Friday is over, not a moment too soon too. I thought to myself. It's been two days since I had to talk to the principal about my sleeping problems. I have indeed succeeded in staying awake in all of my classes and in turn, my math teacher has been nice to me. I haven't spoken very much to her these past two days either. No life stories at least.

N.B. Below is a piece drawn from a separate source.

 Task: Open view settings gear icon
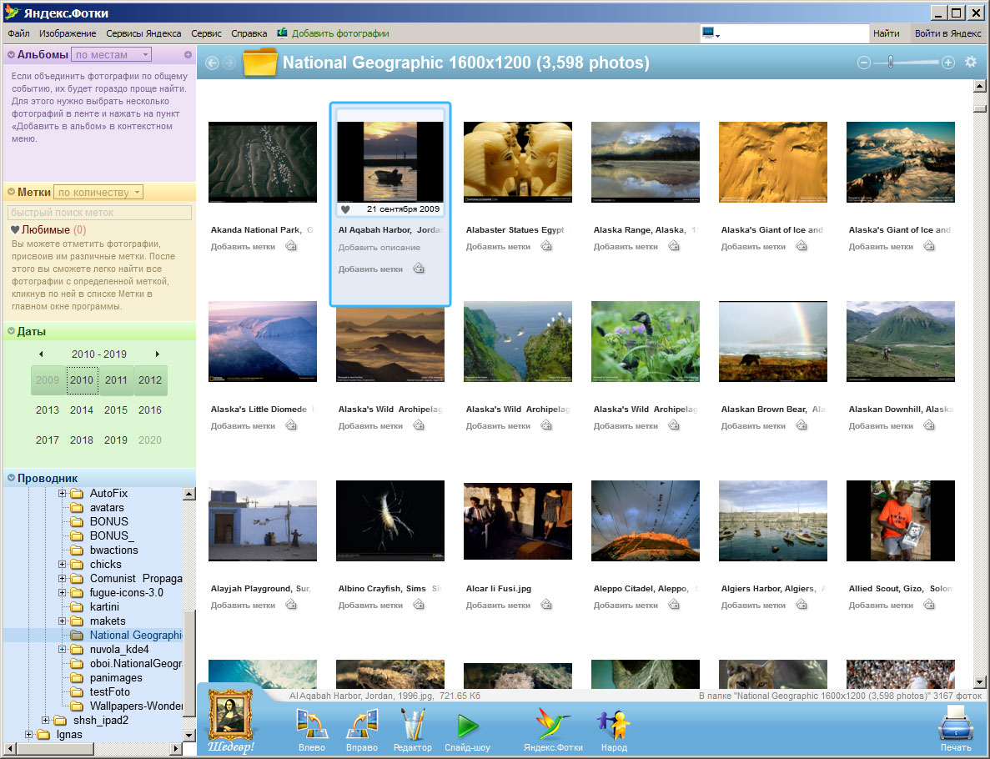click(x=970, y=62)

Walking down the hall through this massive congregation of screaming foals going every direction at once, I caught sight sight of my math teacher. I wonder what she wants. She wasn't trying to get my attention in any way, but I could tell that she was staring directly at me. I didn't exactly feel like talking to anypony right now, but I wasn't going to ignore her.

"Hey, how are you?" I asked as we reached each other.

"I'm good, I just wanted to know if you had any other stories to share." Now I just wanted to be anywhere but here.

"No, sorry, I don't have any other stories that won't break me right now. Maybe next week." I said dryly, just trying to end this.

"Ok, I was starting to think that you were mad at me for writing you up." Now where would she get that idea? "No, I've just been a bit too busy lately to share things." I lied.

"Ok, then if you don't want to share anything, I guess you can go home, or something." The way she said that made me feel as if she wanted to her another horrid memory that I would rather forget. I just knew that I wanted out of there and fast. "Ok, I'll see you on Monday, bye."

I walked outside and into the autumn sunlight. I paused a second to enjoy the feeling of the sun-rays illuminating and warming my back, to feel the slight breeze ruffle my mane and coat, to listen to the leaves of the surrounding trees rustle in the breeze. It was all so soothing. I walked through the field and down to where the carriages were parked. I found the one that runs through my area and boarded. There was an open seat relatively close to the front of the carriage, so I went ahead and sat there. The ride was just as uneventful as always.

I got off at my stop. It was just before the rock cliffs that I watched the sunset from on Tuesday. Though it was nowhere near dusk, I decided to go there anyways. It was more beautiful during the afternoon, being mid-afternoon I could see everything much better. I wonder what it will look like in the sun-rise and early-morning of a beautiful Saturday... I thought. "I guess I need to find out, now don't I?" I asked myself. I made it a plan for tomorrow.

I resumed my walk back to the house, through this amazing green-filled, canopy-topped, and dirt-road trailed wood. I find it amazing, how with no hindrance from pony-kind, that nature, by itself, can be so breath taking. Here, nature is at it's most serene and couldn't be more awe-inspiring. I took in a deep breath, marveling at how the scents of countless different trees and plants can blend to make such an alluring mix. I exhale, just so that I can take a new breath.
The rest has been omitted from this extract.